> **TASK BRIEF**:
Please copy each line of the data that includes the string "computer".

> **SUPPLIED DATA**:
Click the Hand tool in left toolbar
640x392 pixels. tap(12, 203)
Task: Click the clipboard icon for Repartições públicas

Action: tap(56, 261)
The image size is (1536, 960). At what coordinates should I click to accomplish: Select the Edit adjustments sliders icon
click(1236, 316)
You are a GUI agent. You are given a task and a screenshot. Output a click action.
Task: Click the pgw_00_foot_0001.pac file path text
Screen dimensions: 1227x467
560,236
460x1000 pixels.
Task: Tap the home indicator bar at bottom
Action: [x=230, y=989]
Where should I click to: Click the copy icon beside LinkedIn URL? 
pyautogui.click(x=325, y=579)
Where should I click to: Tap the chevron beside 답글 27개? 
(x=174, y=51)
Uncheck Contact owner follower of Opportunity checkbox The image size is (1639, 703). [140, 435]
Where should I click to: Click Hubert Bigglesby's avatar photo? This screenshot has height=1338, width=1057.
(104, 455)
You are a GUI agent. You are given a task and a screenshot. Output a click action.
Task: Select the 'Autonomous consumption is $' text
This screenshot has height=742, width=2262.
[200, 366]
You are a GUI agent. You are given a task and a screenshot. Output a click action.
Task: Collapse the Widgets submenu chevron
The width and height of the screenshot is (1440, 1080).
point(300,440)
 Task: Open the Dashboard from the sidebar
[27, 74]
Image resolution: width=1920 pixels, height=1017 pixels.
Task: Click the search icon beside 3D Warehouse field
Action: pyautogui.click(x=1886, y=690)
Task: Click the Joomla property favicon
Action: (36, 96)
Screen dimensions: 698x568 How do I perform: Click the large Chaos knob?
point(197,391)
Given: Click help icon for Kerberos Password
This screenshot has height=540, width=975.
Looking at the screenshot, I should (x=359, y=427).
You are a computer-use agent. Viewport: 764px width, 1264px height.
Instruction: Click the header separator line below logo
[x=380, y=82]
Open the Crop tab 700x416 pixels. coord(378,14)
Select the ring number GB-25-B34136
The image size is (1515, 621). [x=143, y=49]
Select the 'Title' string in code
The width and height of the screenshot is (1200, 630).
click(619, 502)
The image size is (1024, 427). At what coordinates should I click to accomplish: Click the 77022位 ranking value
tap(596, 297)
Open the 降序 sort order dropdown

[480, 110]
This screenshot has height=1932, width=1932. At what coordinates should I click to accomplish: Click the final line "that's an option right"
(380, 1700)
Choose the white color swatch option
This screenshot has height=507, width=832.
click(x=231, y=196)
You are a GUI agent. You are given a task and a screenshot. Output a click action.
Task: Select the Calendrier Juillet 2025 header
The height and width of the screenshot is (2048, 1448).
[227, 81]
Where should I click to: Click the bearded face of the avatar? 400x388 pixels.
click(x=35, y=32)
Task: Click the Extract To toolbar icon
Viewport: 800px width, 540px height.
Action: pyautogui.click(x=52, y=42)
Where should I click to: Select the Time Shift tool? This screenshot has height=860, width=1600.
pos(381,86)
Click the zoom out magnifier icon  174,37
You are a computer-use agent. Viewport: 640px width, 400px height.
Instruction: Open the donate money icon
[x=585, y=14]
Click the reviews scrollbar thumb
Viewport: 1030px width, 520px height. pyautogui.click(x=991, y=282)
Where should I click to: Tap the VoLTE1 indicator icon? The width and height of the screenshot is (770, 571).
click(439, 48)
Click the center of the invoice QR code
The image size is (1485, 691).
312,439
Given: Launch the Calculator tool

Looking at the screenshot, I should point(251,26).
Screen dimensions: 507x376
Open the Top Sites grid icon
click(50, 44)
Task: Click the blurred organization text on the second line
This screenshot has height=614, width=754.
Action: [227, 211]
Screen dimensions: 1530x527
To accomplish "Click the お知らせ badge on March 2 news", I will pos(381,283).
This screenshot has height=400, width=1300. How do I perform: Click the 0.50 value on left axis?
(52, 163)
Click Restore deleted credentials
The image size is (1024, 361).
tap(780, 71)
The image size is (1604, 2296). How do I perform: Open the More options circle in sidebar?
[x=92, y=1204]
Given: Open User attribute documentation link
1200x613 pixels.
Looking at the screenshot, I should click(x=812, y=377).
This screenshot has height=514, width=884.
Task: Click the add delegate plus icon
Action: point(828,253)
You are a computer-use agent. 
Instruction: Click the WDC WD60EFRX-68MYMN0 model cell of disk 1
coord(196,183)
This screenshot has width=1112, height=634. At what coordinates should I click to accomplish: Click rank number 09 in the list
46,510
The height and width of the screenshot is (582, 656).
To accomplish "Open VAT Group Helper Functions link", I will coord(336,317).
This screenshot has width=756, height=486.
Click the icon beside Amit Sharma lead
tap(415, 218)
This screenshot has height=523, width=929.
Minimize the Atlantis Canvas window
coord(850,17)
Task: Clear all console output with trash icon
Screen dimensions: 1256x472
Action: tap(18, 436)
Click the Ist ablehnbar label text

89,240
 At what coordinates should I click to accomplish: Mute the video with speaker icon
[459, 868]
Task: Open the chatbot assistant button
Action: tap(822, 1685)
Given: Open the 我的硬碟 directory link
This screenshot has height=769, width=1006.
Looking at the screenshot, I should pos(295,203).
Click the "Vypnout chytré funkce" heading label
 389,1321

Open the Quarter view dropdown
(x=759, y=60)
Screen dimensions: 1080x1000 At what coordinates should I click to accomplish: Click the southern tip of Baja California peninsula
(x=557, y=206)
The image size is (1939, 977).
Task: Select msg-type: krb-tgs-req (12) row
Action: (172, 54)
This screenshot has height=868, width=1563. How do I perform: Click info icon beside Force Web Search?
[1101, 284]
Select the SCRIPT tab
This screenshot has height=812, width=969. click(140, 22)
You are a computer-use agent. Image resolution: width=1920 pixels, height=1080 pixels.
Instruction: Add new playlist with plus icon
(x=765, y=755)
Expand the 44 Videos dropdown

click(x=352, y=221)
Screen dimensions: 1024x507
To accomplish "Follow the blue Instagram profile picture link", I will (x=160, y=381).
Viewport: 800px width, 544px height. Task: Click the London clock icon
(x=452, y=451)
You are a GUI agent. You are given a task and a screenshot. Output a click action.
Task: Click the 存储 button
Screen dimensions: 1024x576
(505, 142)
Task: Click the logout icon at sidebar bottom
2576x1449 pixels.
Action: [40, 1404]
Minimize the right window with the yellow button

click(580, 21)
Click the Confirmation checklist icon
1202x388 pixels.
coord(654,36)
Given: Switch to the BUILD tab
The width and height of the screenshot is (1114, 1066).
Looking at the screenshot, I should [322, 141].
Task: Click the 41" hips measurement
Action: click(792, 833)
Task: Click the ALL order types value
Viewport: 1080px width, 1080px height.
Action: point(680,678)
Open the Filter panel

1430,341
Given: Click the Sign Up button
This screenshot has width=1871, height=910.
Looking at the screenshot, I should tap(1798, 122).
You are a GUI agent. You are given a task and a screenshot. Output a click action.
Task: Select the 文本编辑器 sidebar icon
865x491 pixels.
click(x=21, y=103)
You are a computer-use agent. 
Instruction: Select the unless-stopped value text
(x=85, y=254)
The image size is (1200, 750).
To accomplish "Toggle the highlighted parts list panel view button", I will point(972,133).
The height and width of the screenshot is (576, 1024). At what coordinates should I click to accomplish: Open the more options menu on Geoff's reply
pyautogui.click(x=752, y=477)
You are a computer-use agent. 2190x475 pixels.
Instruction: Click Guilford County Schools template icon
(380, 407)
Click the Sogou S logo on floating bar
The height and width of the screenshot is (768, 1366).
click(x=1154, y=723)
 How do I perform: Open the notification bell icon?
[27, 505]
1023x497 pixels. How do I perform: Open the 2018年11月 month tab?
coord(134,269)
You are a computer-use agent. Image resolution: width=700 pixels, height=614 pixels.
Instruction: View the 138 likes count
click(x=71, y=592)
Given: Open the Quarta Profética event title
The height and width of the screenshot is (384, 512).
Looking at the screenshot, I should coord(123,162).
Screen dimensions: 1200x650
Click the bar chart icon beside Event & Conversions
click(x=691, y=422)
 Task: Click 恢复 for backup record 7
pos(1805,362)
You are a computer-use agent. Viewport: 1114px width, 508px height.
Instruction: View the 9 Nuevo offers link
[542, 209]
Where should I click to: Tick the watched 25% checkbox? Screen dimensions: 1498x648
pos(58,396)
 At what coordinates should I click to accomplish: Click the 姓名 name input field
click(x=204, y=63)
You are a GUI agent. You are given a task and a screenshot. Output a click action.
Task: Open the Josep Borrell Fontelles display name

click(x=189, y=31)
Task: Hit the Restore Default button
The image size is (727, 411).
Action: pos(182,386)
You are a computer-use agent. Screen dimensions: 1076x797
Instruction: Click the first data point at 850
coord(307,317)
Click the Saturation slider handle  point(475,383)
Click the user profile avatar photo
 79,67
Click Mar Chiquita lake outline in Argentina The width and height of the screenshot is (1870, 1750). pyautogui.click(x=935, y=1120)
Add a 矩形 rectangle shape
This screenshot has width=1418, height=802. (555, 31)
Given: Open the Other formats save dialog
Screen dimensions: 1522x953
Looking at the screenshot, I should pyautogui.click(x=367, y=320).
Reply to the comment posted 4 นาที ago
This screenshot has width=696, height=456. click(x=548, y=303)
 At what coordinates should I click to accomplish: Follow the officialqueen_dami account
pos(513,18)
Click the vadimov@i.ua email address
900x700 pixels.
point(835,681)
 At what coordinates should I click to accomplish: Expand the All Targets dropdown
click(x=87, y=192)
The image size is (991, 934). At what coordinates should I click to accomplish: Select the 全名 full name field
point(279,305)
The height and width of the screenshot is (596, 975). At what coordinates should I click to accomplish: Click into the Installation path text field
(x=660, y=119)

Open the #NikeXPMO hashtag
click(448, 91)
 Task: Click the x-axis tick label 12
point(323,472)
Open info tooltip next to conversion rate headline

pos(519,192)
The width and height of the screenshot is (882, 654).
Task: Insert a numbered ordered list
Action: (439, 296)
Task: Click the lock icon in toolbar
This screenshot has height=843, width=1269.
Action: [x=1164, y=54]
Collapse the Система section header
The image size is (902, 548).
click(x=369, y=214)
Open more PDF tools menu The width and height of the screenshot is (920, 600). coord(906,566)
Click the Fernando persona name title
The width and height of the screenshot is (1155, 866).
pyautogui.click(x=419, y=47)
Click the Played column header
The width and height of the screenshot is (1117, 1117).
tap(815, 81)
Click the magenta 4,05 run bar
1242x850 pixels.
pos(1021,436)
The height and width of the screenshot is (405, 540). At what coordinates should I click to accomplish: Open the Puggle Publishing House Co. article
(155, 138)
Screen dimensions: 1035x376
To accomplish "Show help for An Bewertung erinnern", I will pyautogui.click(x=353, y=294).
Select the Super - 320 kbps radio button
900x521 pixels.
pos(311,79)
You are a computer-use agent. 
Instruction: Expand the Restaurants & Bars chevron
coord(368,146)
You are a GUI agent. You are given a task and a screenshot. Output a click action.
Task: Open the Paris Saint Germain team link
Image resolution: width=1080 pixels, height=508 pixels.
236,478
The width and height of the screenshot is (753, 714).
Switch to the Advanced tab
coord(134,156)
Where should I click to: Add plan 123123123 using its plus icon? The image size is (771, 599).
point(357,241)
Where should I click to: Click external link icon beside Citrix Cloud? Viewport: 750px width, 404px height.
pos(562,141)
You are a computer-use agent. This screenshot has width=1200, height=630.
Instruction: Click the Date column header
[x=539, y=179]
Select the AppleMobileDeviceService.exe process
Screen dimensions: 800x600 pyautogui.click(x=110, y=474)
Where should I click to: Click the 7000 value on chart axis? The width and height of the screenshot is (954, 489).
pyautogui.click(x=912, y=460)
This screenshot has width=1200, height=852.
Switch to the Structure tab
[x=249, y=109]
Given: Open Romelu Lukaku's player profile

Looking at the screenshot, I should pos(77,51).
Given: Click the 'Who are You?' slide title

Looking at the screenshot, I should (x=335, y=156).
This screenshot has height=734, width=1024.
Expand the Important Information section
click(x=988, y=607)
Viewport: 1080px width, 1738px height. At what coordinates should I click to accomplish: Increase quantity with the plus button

> **REPLY**:
You are a computer-use agent. Viewport: 764px width, 1264px height.
You are a computer-use agent. Viewport: 640px width, 400px height.
You are a computer-use agent. 
You are a computer-use agent. Image resolution: width=1920 pixels, height=1080 pixels.
You are a computer-use agent. 
You are a computer-use agent. 2190x475 pixels.
You are a computer-use agent. Image resolution: width=700 pixels, height=614 pixels.
You are a computer-use agent. Viewport: 1114px width, 508px height.
You are a computer-use agent. Screen dimensions: 1076x797
You are a computer-use agent. 
You are a computer-use agent. This screenshot has width=1200, height=630.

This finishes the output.